Bicarbonate for AcidosiS in very pretErm babies: a randomised clinical trial: The BASE Trial

Background: Sodium bicarbonate (SB) is widely, but not universally, used to treat metabolic acidosis (MA) in very preterm (VPT) babies but the evidence underpinning its use is poor. SB is believed to correct MA and so improve cardiac function. However, the use of SB can lead to worsening of intracellular acidosis with consequent adverse outcomes.

Aims and Objectives: The aim of this study is to evaluate the safety, clinical and cost-effectiveness of the routine use of SB to treat MA in VPT babies compared to not using SB. The primary objective is to evaluate the effect of SB on survival to discharge from neonatal care without major morbidity. The secondary objectives are to evaluate the impact of SB on survival without moderate to severe neurodevelopmental impairment at 2-years of age corrected for prematurity, individual major morbidities during neonatal care, duration of neonatal unit stay and cost effectiveness.

Research question: In VPT babies born <31 weeks’ gestation with MA (P), does a pathway of routine use of SB (I) compared to no routine treatment with SB (C) increase or decrease the risk of survival to discharge from neonatal care without major morbidity (O)?

Design: Multicentre, pragmatic, open-label, two-arm, parallel-group, opt-out, randomised controlled trial, with an internal pilot and integrated health economic analysis.
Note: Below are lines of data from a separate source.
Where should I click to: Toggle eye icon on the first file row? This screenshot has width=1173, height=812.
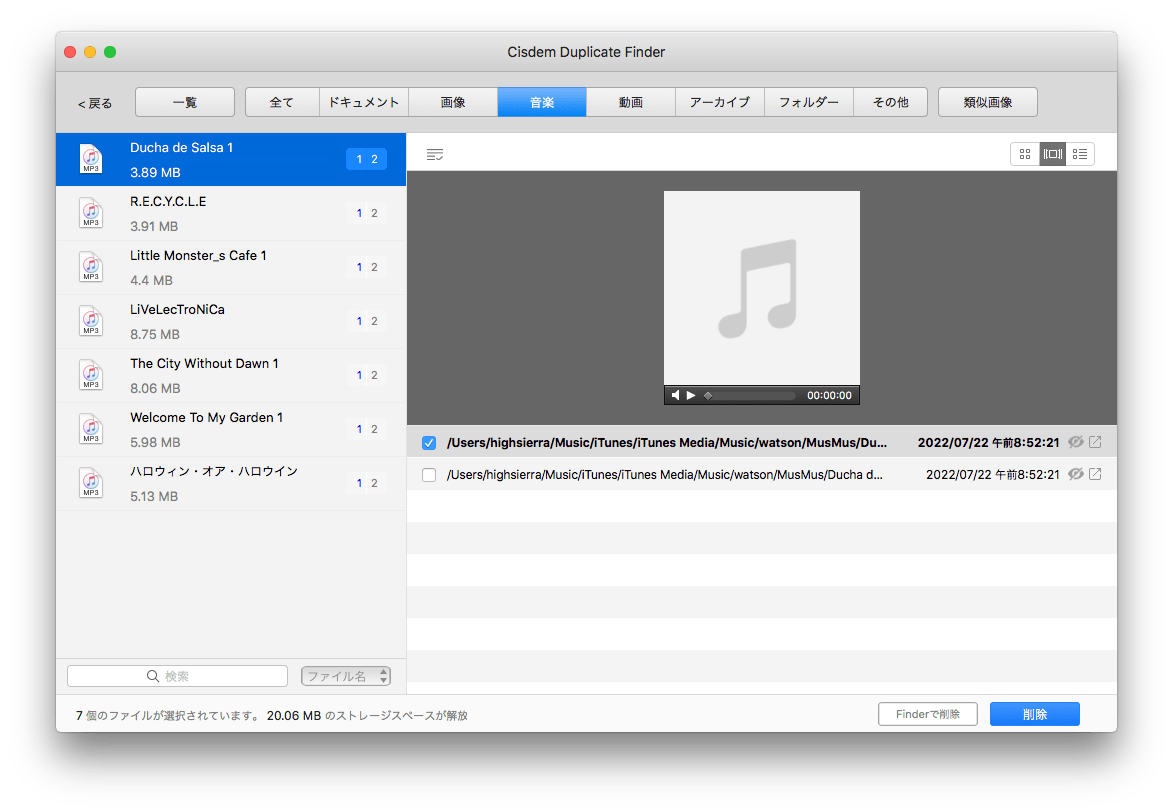pyautogui.click(x=1076, y=442)
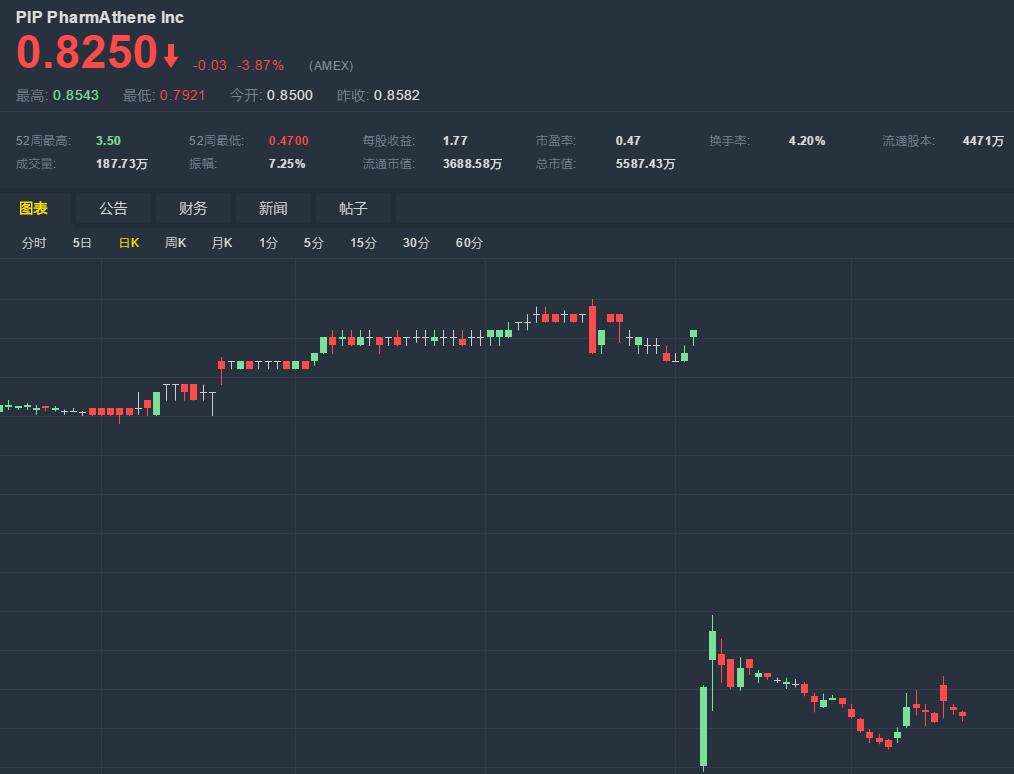Click the current price 0.8250
Viewport: 1014px width, 774px height.
tap(87, 53)
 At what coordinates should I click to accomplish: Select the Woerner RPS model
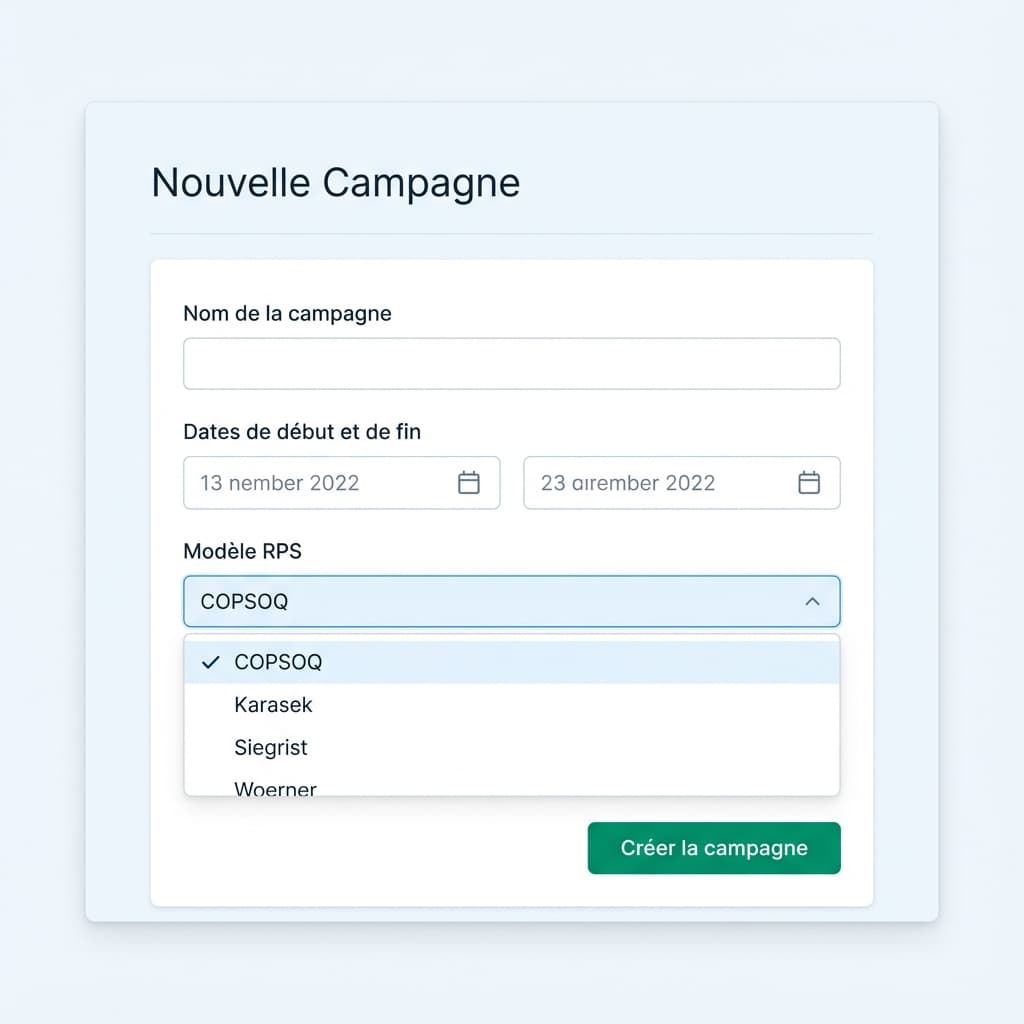pos(275,786)
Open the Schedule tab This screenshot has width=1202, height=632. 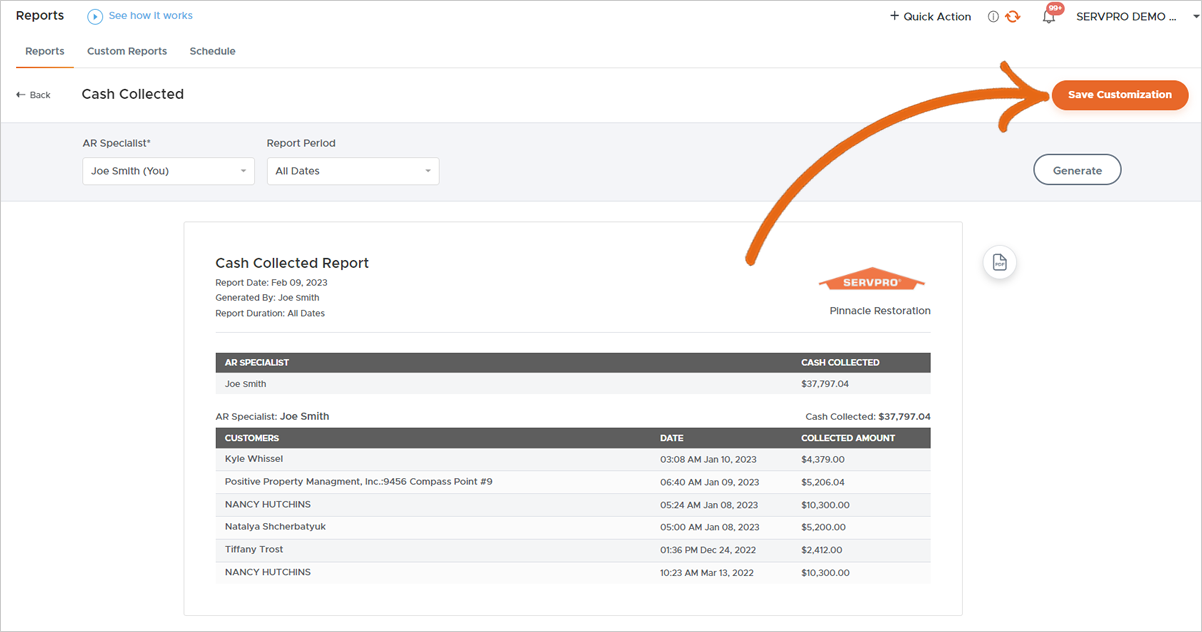click(x=212, y=51)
Setting: NHS neonatal units in the UK

Methods: Enrolled babies will be randomised when they meet the inclusion criteria of MA to a care pathway of either routine use of SB for MA or no treatment with SB. All other aspects of care, including treatment for MA occurring during or after cardiopulmonary resuscitation, will be determined by the treating clinician, in keeping with the practice of the neonatal unit.

Outcomes: Primary: survival to discharge from neonatal care without major morbidity. Major morbidities comprise: 1) bronchopulmonary dysplasia, 2) treatment for retinopathy of prematurity, 3) major brain injury (grade 3 / 4 IVH or periventricular leukomalacia (PVL)), 4) late-onset sepsis, 5) severe necrotising enterocolitis and 6) need for major surgery.

Key secondary: Survival without moderate to severe neurodevelopmental impairment at 2-years of age corrected for prematurity.

Other secondary: Individual major morbidities during neonatal care, duration of neonatal unit stay and cost effectiveness.

Sample size: A total of 3,764 babies (1,882 in each group) would have 90% power (2-sided 5% significance) to detect an absolute risk difference (increase or decrease) of 6% in the primary outcome rate (from 53% to 47%, or 53% to 59%) allowing for inflation by 1.29 to allow for 10% cross over from control to intervention and 2% from intervention to control.

Timelines: i) regulatory approvals and set-up, 6 months ii) recruitment including internal pilot 36 months iii) follow up to discharge 3 months iv) 2-year outcomes 27 months v) database lock, analysis and final report 6 months. Total duration 75 months.

Impact: This study will be the first adequately powered trial to study the safety and efficacy, both in the short and long-term, of the use of SA to treat MA in VPT babies. Regardless of the study’s result, the BASE trial will lead to more evidence-based practice and cost-effective care of VPT worldwide.

Dissemination: Results of the study will be publicised via a study website, study social media accounts, conferences, publications, presentations and targeted messages to all stakeholders.